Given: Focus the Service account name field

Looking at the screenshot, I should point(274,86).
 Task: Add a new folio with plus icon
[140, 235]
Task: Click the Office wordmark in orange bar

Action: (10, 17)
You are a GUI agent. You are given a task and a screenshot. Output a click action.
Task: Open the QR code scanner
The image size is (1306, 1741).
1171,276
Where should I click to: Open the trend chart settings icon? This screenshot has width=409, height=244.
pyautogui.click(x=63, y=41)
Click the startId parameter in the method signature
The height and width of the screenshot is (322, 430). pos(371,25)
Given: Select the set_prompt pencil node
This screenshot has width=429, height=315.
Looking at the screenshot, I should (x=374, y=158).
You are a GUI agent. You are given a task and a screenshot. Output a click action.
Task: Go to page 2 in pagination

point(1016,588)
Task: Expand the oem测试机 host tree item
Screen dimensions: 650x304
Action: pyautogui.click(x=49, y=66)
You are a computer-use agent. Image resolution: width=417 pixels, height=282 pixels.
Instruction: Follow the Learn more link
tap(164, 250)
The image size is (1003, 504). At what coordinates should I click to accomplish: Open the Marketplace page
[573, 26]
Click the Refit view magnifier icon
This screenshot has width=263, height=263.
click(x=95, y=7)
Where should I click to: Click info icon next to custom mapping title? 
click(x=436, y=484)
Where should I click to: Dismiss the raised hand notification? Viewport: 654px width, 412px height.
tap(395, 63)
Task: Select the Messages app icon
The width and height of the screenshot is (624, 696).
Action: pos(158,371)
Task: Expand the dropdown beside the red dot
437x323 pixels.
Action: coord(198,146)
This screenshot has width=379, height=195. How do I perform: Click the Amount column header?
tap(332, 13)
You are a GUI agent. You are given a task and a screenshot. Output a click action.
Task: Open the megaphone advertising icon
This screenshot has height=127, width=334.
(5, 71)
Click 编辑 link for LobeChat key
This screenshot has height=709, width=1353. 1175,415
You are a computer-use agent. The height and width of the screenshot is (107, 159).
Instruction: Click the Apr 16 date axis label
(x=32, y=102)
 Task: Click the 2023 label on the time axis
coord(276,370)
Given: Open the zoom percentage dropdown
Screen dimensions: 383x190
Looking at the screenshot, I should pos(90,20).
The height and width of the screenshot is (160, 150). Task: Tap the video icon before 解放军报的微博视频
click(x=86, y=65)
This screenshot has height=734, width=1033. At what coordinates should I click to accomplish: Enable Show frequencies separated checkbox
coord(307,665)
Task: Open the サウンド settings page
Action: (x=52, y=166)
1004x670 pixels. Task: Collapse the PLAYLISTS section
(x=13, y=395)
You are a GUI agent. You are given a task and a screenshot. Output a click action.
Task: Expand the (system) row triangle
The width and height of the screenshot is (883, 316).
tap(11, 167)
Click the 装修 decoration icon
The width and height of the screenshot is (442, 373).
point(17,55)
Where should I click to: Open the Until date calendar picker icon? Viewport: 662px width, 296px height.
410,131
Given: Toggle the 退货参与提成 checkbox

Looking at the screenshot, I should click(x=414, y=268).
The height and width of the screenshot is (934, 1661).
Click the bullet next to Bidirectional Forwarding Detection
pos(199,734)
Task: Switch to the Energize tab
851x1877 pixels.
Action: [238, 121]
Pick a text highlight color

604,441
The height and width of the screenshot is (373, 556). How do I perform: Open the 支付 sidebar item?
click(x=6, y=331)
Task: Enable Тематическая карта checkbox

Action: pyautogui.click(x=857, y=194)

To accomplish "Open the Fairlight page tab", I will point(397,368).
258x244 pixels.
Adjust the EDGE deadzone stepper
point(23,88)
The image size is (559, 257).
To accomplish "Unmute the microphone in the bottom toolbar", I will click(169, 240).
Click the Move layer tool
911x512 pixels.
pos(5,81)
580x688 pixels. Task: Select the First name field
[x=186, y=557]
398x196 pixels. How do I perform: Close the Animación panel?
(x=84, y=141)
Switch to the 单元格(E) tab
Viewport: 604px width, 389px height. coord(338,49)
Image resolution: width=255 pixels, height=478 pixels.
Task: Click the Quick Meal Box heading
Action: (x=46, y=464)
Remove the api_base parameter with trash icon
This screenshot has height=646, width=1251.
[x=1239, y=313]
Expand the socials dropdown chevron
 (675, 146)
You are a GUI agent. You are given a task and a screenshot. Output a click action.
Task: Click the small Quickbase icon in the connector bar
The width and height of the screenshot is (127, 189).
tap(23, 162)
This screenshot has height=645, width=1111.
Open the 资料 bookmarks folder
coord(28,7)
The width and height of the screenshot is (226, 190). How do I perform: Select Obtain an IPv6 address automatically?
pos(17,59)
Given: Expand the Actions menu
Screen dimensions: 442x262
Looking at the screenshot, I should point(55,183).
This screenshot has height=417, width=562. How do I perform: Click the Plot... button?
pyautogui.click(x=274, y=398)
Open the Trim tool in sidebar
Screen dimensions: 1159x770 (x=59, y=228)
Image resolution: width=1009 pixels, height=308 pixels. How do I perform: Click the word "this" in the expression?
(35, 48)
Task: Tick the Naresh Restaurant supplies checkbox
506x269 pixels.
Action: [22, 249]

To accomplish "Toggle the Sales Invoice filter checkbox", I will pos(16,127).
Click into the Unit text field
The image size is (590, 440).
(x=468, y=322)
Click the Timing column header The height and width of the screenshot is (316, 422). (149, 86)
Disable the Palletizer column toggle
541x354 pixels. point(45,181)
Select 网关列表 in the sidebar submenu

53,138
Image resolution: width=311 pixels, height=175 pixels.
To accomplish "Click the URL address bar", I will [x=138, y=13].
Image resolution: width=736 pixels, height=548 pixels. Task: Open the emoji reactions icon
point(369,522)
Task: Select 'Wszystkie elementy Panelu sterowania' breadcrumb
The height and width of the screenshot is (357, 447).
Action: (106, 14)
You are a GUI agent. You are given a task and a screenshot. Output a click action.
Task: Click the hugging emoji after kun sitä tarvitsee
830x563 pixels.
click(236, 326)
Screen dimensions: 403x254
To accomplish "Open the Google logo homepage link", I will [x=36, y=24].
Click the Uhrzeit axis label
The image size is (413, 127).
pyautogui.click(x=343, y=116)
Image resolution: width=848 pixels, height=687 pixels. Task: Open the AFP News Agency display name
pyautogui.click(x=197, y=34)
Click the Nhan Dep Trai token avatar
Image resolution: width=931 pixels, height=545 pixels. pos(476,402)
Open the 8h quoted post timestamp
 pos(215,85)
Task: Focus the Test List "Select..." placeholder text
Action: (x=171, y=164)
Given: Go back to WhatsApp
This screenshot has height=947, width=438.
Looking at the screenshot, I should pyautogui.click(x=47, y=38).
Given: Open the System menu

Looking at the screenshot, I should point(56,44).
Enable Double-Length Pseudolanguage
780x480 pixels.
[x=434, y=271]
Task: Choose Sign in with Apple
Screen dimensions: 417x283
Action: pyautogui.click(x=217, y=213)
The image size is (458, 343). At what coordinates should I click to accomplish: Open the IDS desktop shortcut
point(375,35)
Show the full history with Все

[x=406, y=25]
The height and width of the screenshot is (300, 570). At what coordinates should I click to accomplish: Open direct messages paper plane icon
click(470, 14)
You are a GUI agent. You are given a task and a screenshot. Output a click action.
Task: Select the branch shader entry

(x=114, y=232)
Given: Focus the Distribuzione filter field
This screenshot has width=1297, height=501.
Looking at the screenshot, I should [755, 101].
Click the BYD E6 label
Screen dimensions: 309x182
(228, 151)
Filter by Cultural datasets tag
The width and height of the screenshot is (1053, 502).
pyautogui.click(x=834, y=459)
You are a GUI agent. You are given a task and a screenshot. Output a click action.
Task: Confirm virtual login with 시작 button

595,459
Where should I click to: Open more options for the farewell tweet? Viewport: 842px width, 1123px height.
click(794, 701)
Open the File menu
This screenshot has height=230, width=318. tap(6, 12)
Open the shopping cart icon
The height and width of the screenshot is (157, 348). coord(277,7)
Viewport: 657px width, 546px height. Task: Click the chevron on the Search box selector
---+---
Work item:
Restate the listing word for word, but only from its first line through the line with "Task: Open the QR code scanner", keeping both end lines.

The answer:
Given: Focus the Service account name field

Looking at the screenshot, I should point(274,86).
 Task: Add a new folio with plus icon
[140, 235]
Task: Click the Office wordmark in orange bar

Action: (10, 17)
You are a GUI agent. You are given a task and a screenshot. Output a click action.
Task: Open the QR code scanner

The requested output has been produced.